1.1 B-tree Indexes: The Workhorses of Database Systems

B-tree (Balanced Tree) indexes represent the most widely used indexing method in relational databases. Their popularity stems from their versatility and efficiency across a broad range of query types.

Structure and Design Philosophy

B-tree indexes maintain a hierarchical, balanced structure where each node can contain multiple keys and pointers to child nodes. The “balanced” aspect is crucial - it ensures that the path from root to any leaf node is the same length, guaranteeing consistent performance regardless of which data you’re accessing.

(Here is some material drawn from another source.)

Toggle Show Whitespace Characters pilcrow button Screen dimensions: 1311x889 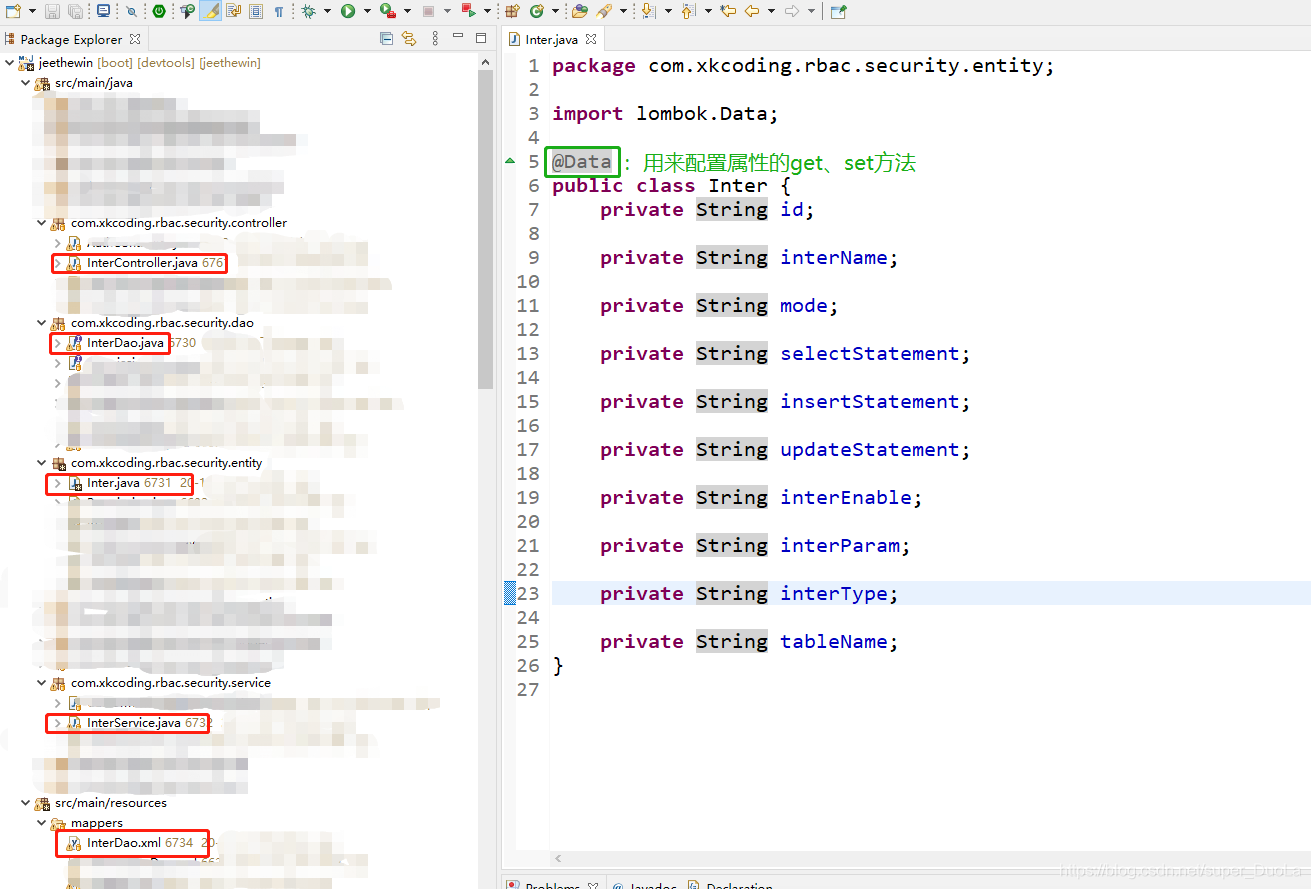tap(278, 11)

Here’s how a typical B-tree structure looks:

                    [50]
                  /      \
              [25]        [75]
             /    \      /    \
         [10]     [30] [60]   [80]
        /  \     /  \ /  \   /  \
      [5] [15] [28][35][55][65][78][85]

Each internal node acts as a decision point, directing searches toward the appropriate subtree. Leaf nodes contain the actual data or pointers to the data rows.

Operational Characteristics

  • Range Queries Excellence: B-trees excel at range queries because of their sorted nature. When you execute a query like WHERE age BETWEEN 25 AND 35, the database can quickly navigate to the starting point (25) and then sequentially read through the sorted structure until it reaches the endpoint (35).
  • Equality Lookups: For exact matches, B-trees provide logarithmic time complexity O(log N), which means even with millions of records, you typically need only a handful of comparisons to find your target.
  • Sequential Access: Since leaf nodes are often linked together, B-trees support efficient sequential scanning for operations like ORDER BY clauses.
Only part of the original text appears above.